28 Years Later: The Bone Temple

28 Years Later:
The Bone Temple

5 outta 5

28 Years Later: The Bone Temple is the weirdest entry in the 28 Days/Weeks/Years series, and considering how weird this series gets, that is saying something. This film picks off immediately after 28 Years Later and, even though it is quite connected to the previous film, this has a darker, stranger identity. This series is always bringing excessive amounts of gore and tension and heartache along with gaggles of Infected tearing people apart. This delves deeper into the nature of evil and if even gigantic killing machines can be redeemed. And the answer is, maybe? But a lot of splatter happens first.

On the rage virus infected U.K., young Spike (Alfie Williams) has been taken in by the roving band of murderous psychopaths all named Jimmy. Their leader, Jimmy Crystal (Jack O’Connor) calls the gang his Fingers and sacrifices random folk as an offering to Satan,. When Spike inadvertently kills one of the Jimmy’s defending himself, he gets thrown a blonde wig and renamed Jimmy. Their brutality is sickening to Spike and he is looking for a way out, and one of the Fingers, Jimmy Ink (Erin Kellyman) has sympathy for the kid. Meanwhile, Doctor Ian Kelson (Ralph Fiennes), living at his giant and disturbing looking Bone Temple, is continuing to observe the Infected, and he manages to subdue a giant Alpha Infected he’s named Samson (Chi Lewis-Parry). After he dopes Samson up with morphine (and a little taste for himself to ease the tension) Kelson starts to believe he can communicate with the giant brute. But the arrival of Jimmy and his Fingers may cause Doctor Kelson’s entire world to be shattered to pieces, rather violently.

Spike spent a lot of the last movie looking after his mother and realizing that his dad was kind of terrible, so Spike went off on his own. Thankfully, Spike’s scumbag dad never returns, and there has probably been enough of him in this story. Spike took his mom to see Doctor Kelson where the young lad was taught a lesson about remembering those who have passed by Kelson. Musing on mortality intentionally clash violently with the Jimmy gang, who are utter raving psychopaths, so the disorientation and fear that Spike feels works well. While Williams’s Spike figured out how to handle a bow and kill Infected in the last film, he is mostly just scared in this movie. Even though she is a Finger, Jimmy Ink slowly develops sympathy for the boy, leading to some interesting choices in the final climactic confrontation.

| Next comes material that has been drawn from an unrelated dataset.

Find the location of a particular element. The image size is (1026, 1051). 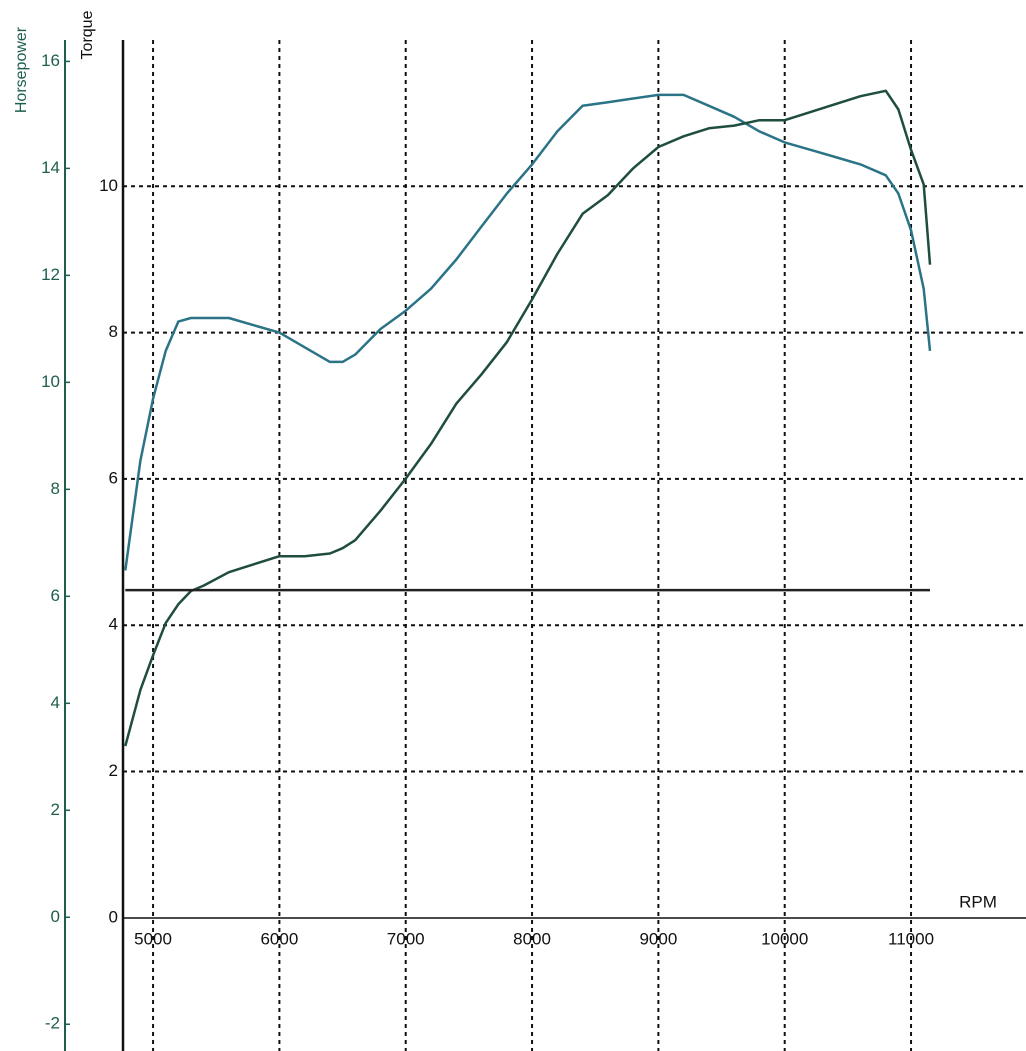

y2-tick-label: 6 is located at coordinates (56, 596).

Kelson has turned out to be a really interesting character. When he was introduced in Years he comes across as batty until he reveals that his Bone Temple structure is a Memento Mori, a tribute to the dead from the Infection. Here he, bizarrely, becomes friends with the giant Alpha Infected, Samson. Trying to reason with an Infected seems futile, and at first Samson is charging at Kelson with murderous intent like all Infected are. But as Kelson keeps tranquilizing him with a morphine dart and talks and dances with him. Kelson is looking for a glimmer of humanity and it’s downright shocking when there is a hint of something inside there. Samson’s evolution throughout the film is fascinating as the bits of humanity come back, but he’s still a rage Infected Alpha and could be prone to tear off some heads at any moment. Which he still does, repeatedly.

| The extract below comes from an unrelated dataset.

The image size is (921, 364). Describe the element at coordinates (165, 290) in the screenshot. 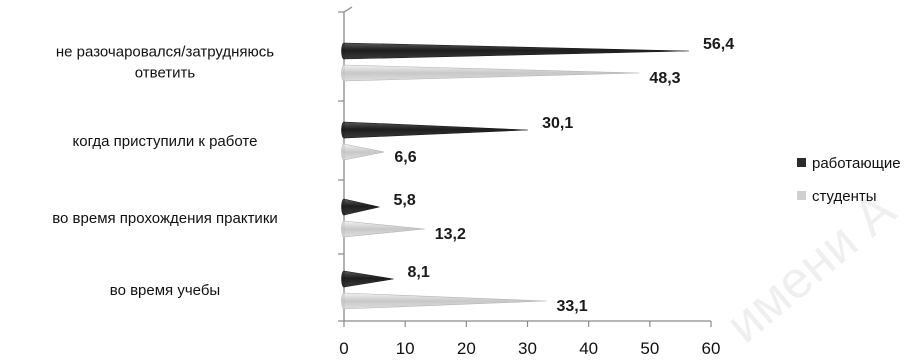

There are a lot of monologues Kelson does to Samson and Fiennes always conveys a depth of emotion. Kelson doesn’t get to talk to people much, so he’ll even talk to a non-responsive Alpha. The scene when Kelson first talks with Jimmy Crystal as Jimmy shows flashes of his humanity as he is confused about thinking about the old world, and how his family died, as Kelson listens with a caring nature. But then Jimmy Crystal says that Kelson must do something incredible to convince the Fingers of Crystal’s lies. What Kelson comes up with is bizarre, hilarious and awesome. The movie’s soundtrack is great with some amazing song needle drops, and the scene with Kelson is the best.

Jimmy and the Fingers are very crazy, and they’re really good at disposing of the Infected as nuisances. O’Connor puts in another fabulous horror movie performance after being the baddie in Sinners, and Jimmy Crystal is a sadist who leads his people with his cult of personality. They do some really horrible stuff, a barnyard scene of skinning alive is really messy, so even in the brief moment when Jimmy Crystal seems like a normal human to Kelson, it seems inevitable he’ll turn back into a monster. Crystal’s exit from the movie is pitch perfect and downright cathartic.

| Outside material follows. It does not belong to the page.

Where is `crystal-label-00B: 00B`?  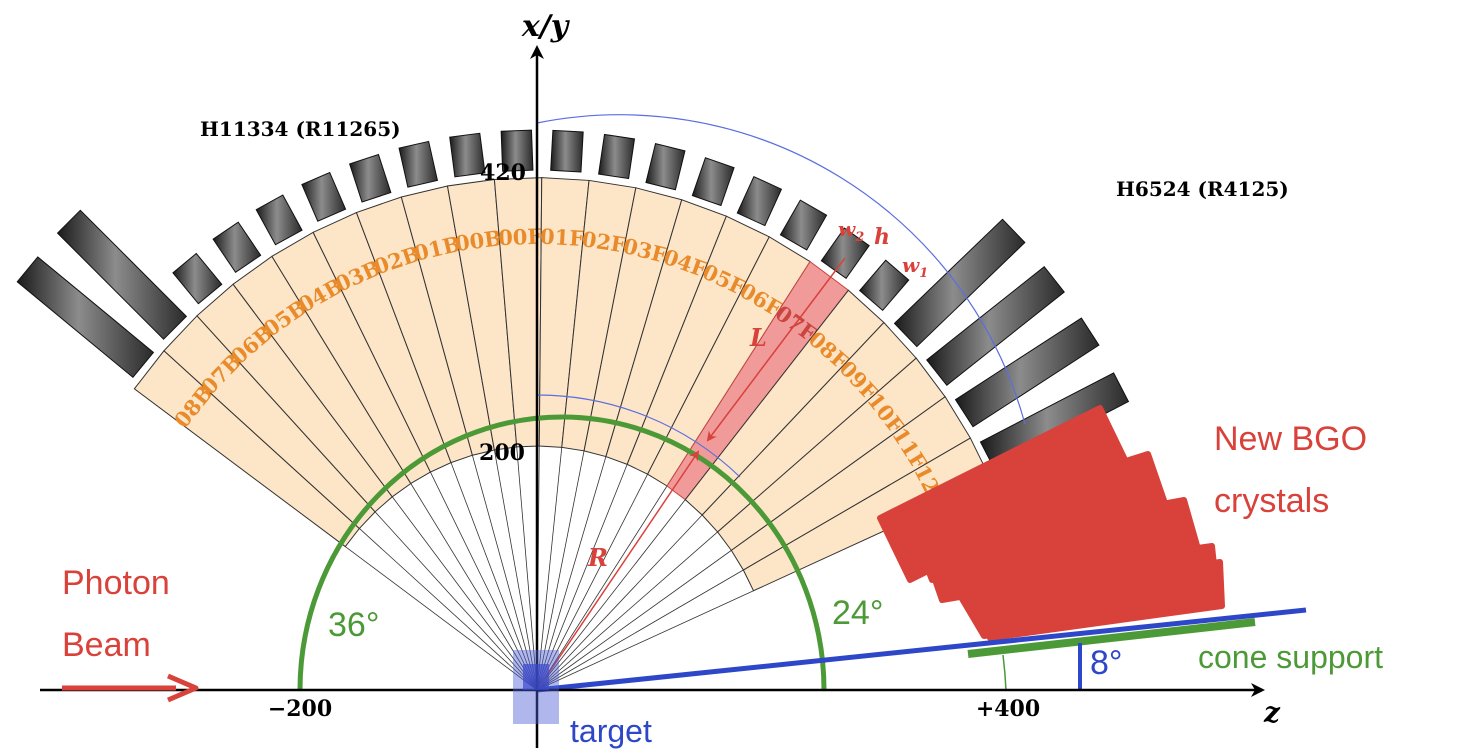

28 Years Later: The Bone Temple is concerned with the horrible things people will do to each other if / when society collapses, and what one charismatic psychopath can do to influential pawns. There are still some great Infected bits here, and the evolution of what the virus does is fascinating. At the heart is Kelson, and even though he made a city of bones to live in, he is a symbol of light in the darkness.